-------- Data supplied --------

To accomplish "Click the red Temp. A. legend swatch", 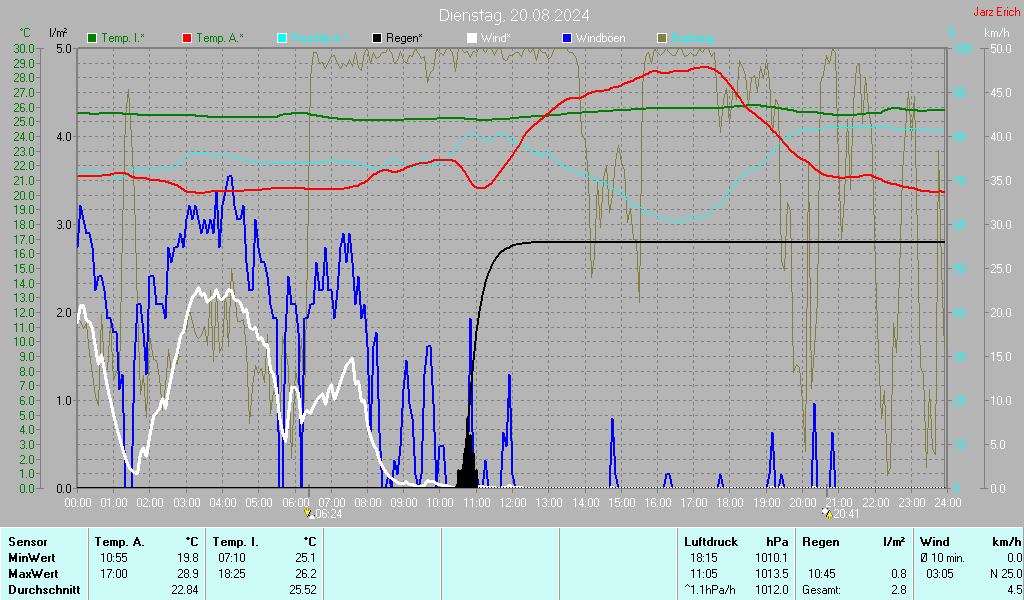I will tap(187, 38).
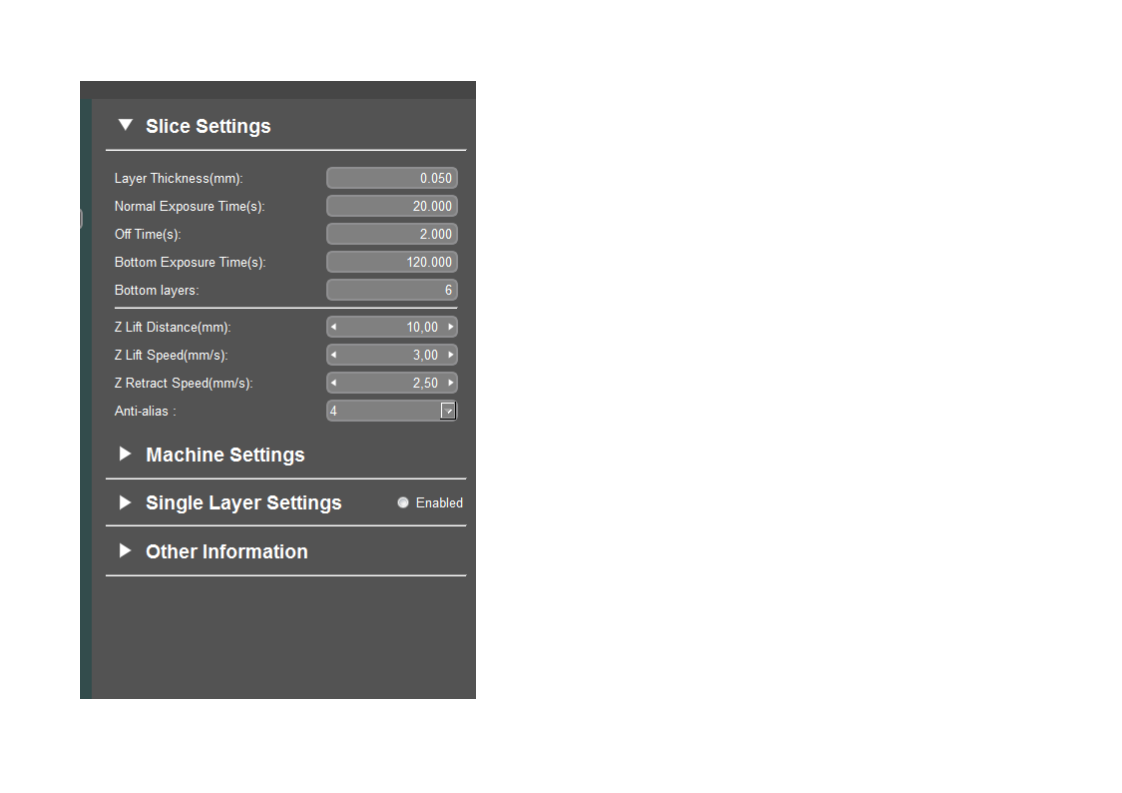Increase Z Lift Speed with right arrow

pos(451,355)
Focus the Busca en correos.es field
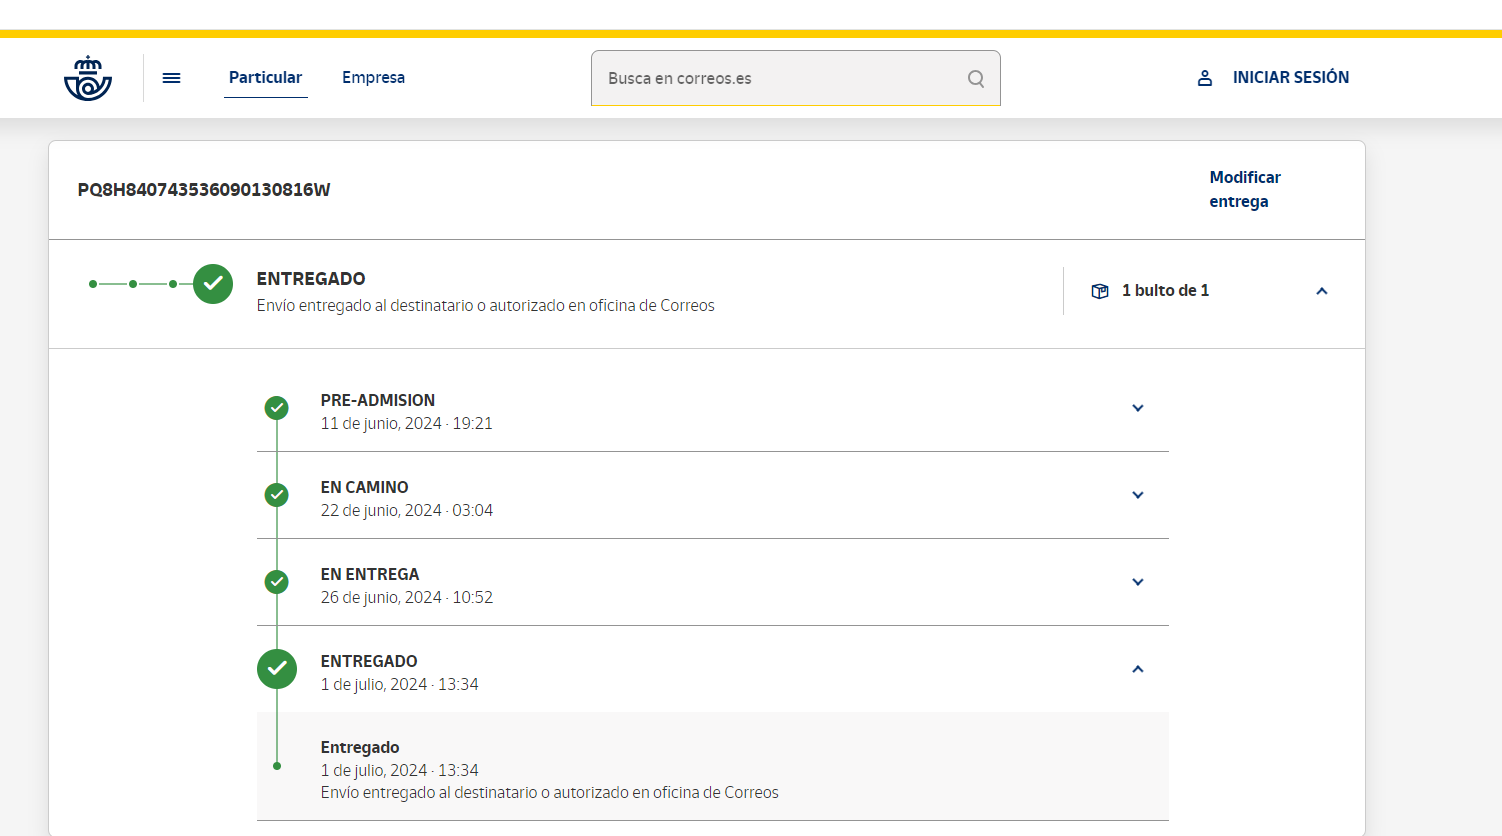This screenshot has width=1502, height=836. [796, 78]
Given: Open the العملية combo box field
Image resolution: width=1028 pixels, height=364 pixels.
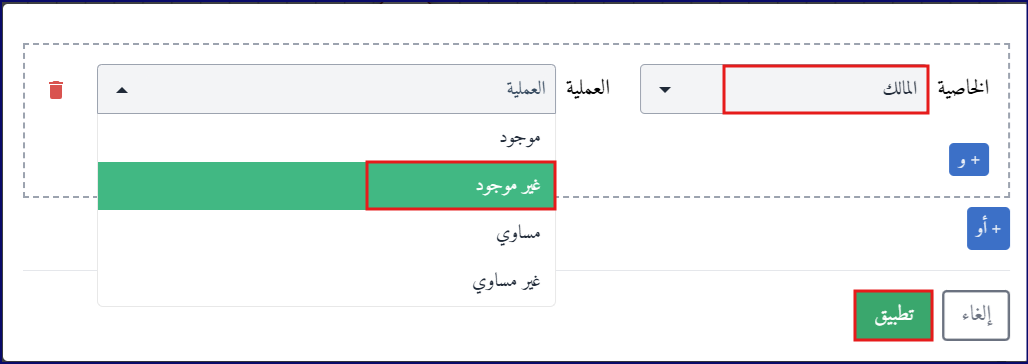Looking at the screenshot, I should tap(326, 89).
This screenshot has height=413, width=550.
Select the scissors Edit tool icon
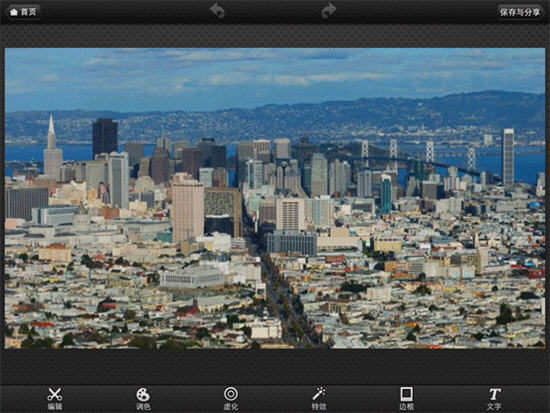pyautogui.click(x=55, y=394)
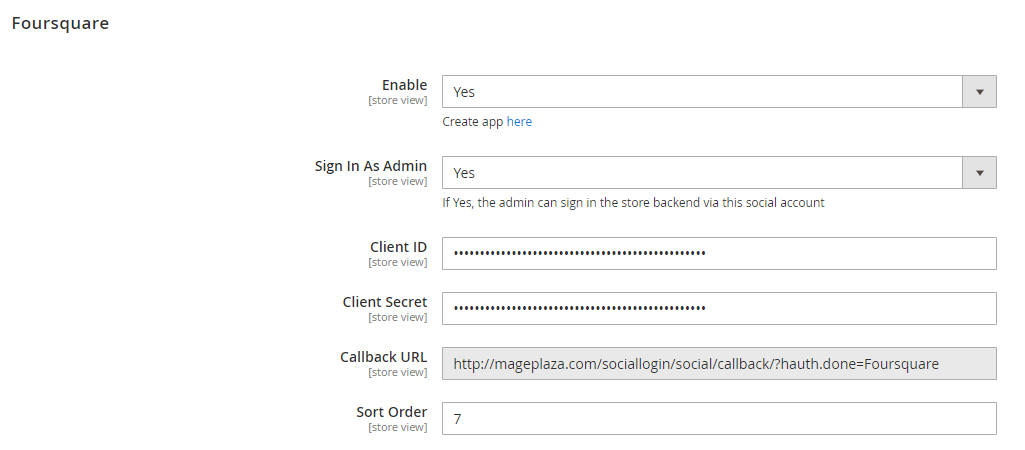Collapse the Foursquare section heading
Screen dimensions: 1025x450
pyautogui.click(x=60, y=23)
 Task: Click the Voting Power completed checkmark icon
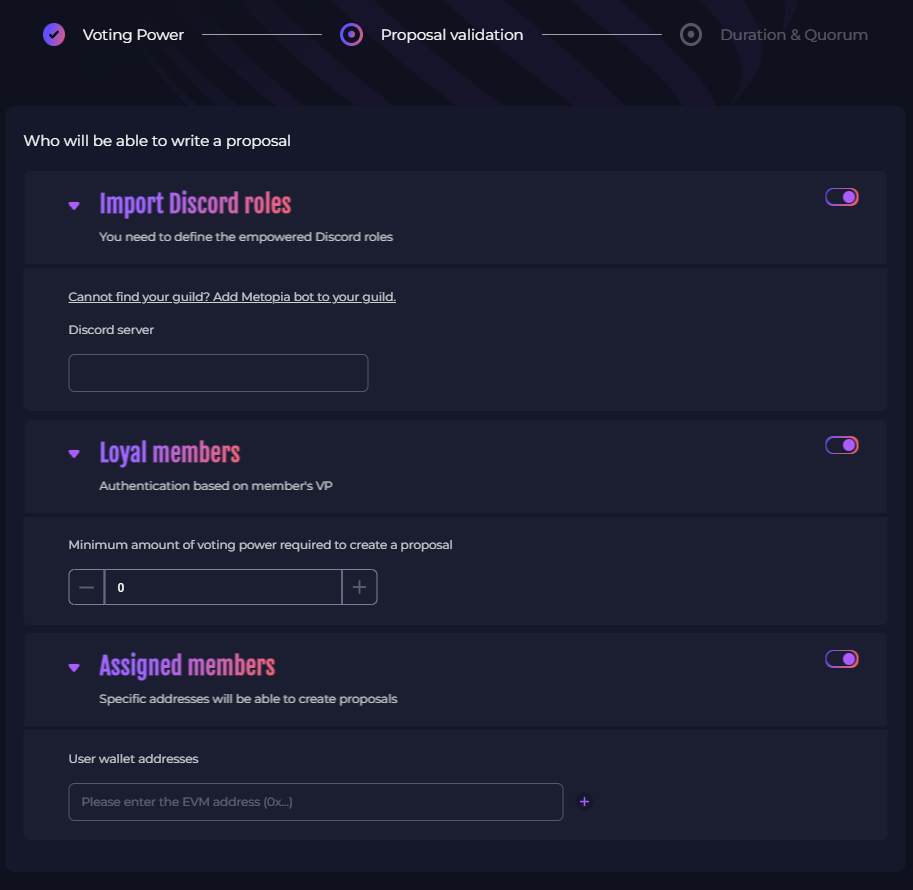(54, 35)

--------

◆ **Work required**:
Find the line containing "Select the scissors Edit tool icon" and copy it and each line after it through the end of the material, exactly, with no pictures.

◆ **Answer for this exercise**:
Select the scissors Edit tool icon
pyautogui.click(x=55, y=394)
Collapse the Foursquare section heading
Screen dimensions: 1025x450
pyautogui.click(x=60, y=23)
 Task: Click the Voting Power completed checkmark icon
(54, 35)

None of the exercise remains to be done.